Nasal spray helps treat postmenopausal osteoporosis

September 12, 2005

Osteoporosis is a result of a disproportionate rate of bone resorption compared with bone formation, which disrupts the structural integrity of bone. The most common type of osteoporosis occurs in postmenopausal women.

The Food & Drug Administration recently approved calcitonin-salmon nasal spray (Fortical, Upsher-Smith Laboratories) for the treatment of postmenopausal osteoporosis in women more than five years after menopause with low bone mass as compared with that of healthy premenopausal women.

"Fortical is produced by recombinant DNA technology, whereas the currently marketed calcitonin-salmon nasal spray [Miacalcin, Novartis] is a synthetic formulation," stated Tim Allen, R.Ph., White's Pharmacy in Morristown, N.J. "Unlike Miacalcin nasal spray, Fortical does not contain benzalkonium chloride, a known nasal irritant, in its formulation. Therefore, it may potentially cause less nasal irritability," he added.

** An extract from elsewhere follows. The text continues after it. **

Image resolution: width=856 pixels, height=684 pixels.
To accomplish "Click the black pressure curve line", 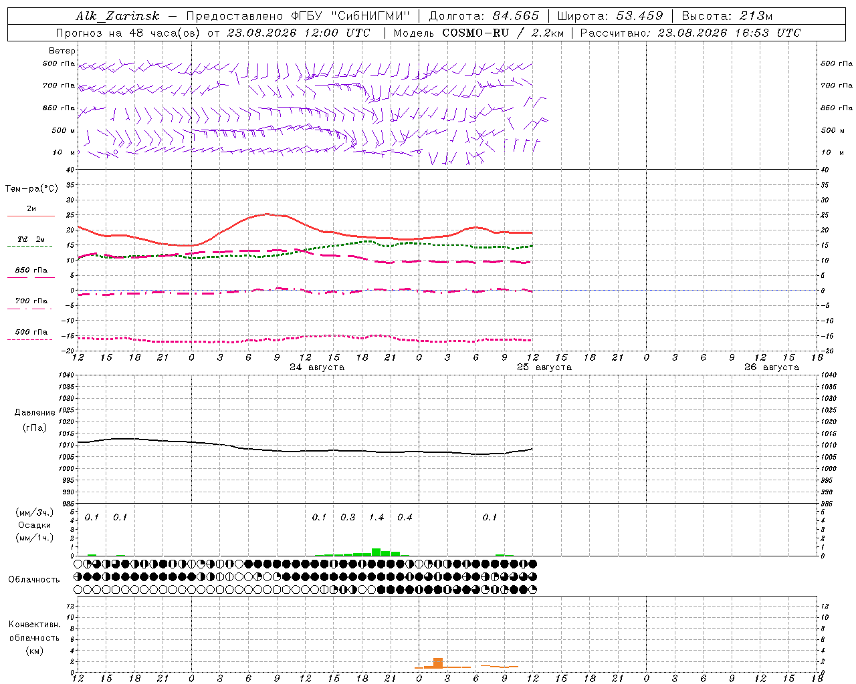I will [x=305, y=451].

The efficacy of calcitonin-salmon has been shown in clinical trials conducted in postmenopausal women for more than two years. Compared with placebo, statistically significant in-creases in lumbar vertebral bone mineral density were detected as early as six months after initiation of calcitonin-salmon therapy, with persistence for up to two years.

The development of mucosal alterations or transient nasal conditions has been reported in patients receiving calcitonin-salmon during clinical studies. The most common nasal adverse events associated with nasal calcitonin include rhinitis, epistaxis, and sinusitis. Smoking was demonstrated not to have any contributory effects on the occurrence of nasal side effects. The manufacturer advises that a nasal examination be performed prior to start of therapy with nasal calcitonin and at any time nasal complaints occur.

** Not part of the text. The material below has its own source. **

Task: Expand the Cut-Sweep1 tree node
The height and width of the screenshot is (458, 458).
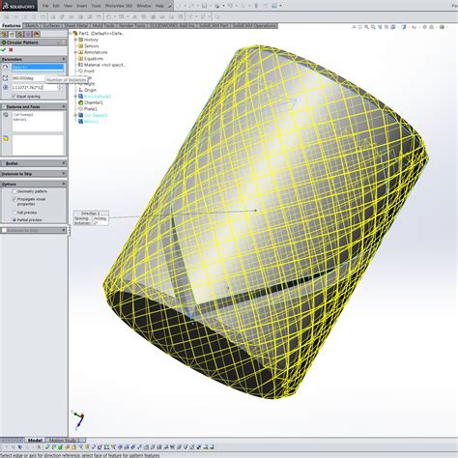Action: point(75,115)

The package labeling warns that because calcitonin is a polypeptide, the possibility of a systemic allergic reaction exists. Prior to initiating therapy in patients with a suspected sensitivity to calcitonin, skin testing should be considered using a dilute, sterile solution of a calcitonin-salmon injectable product. The manufacturer suggests that clinicians may wish to refer patients who require skin testing to an allergist.

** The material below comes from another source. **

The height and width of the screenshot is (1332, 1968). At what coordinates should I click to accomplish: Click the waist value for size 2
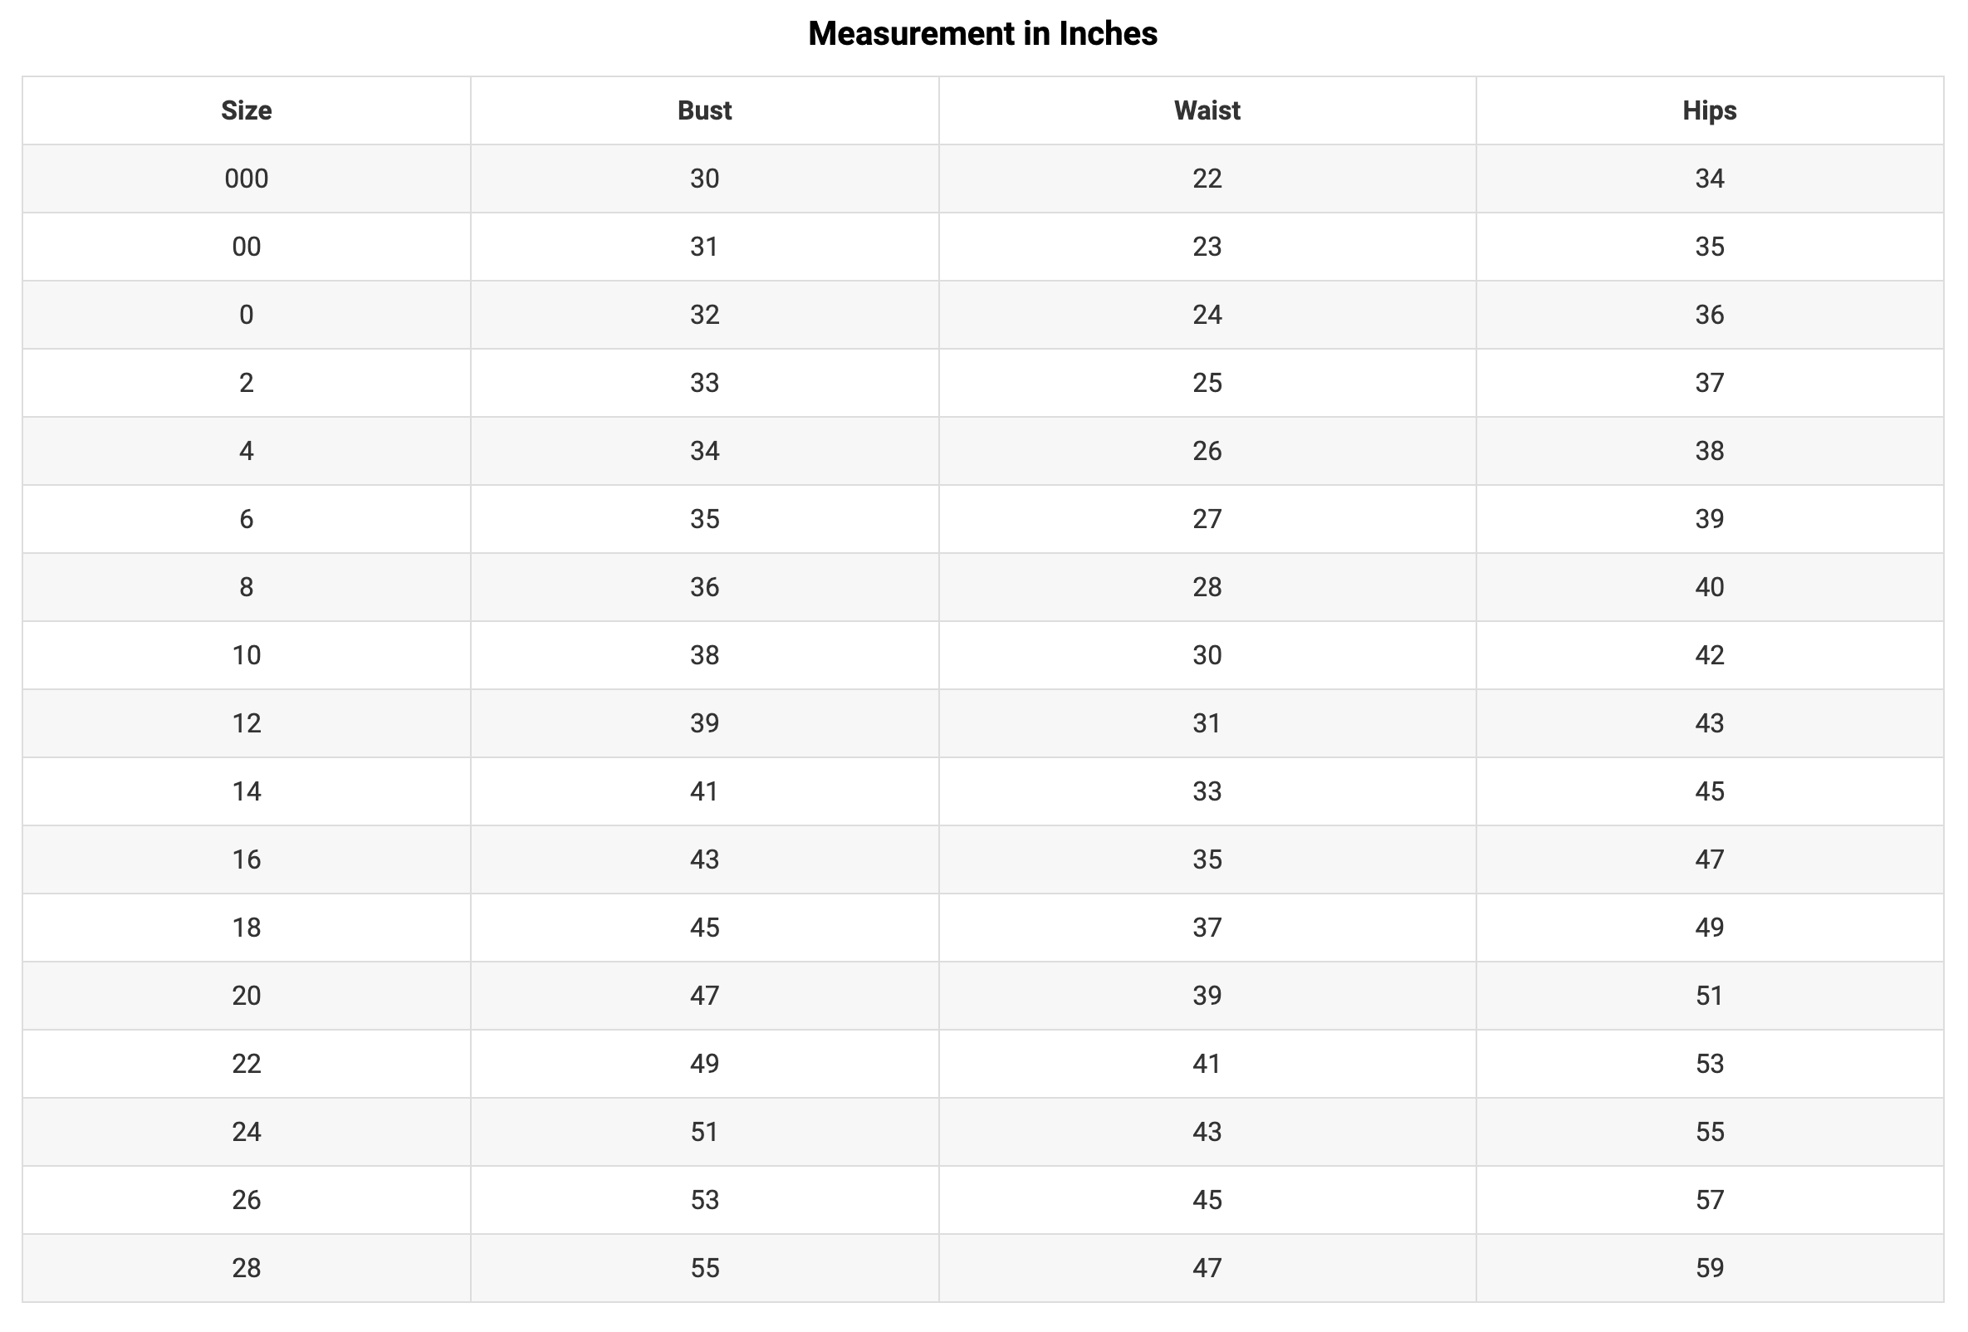coord(1207,383)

The recommended dose of Fortical is 1 spray (200 International Units) per day, administered intranasally, alternating nostrils daily. "Patients must be advised that Fortical is recommended in conjunction with an intake of at least 1,000 mg elemental calcium and 400 International Units of vitamin D per day to retard the ongoing bone mass loss," said Allen.

"Pharmacists should demonstrate the use of Fortical nasal spray to their patients and give them written instructions on pump assembly," emphasized Allen. "Patients should be informed that the new pump must be primed before the first use. Thereafter, it is not necessary to re-prime it before each daily use," he concluded.

The author is a clinical writer and hospital pharmacist based in New Jersey.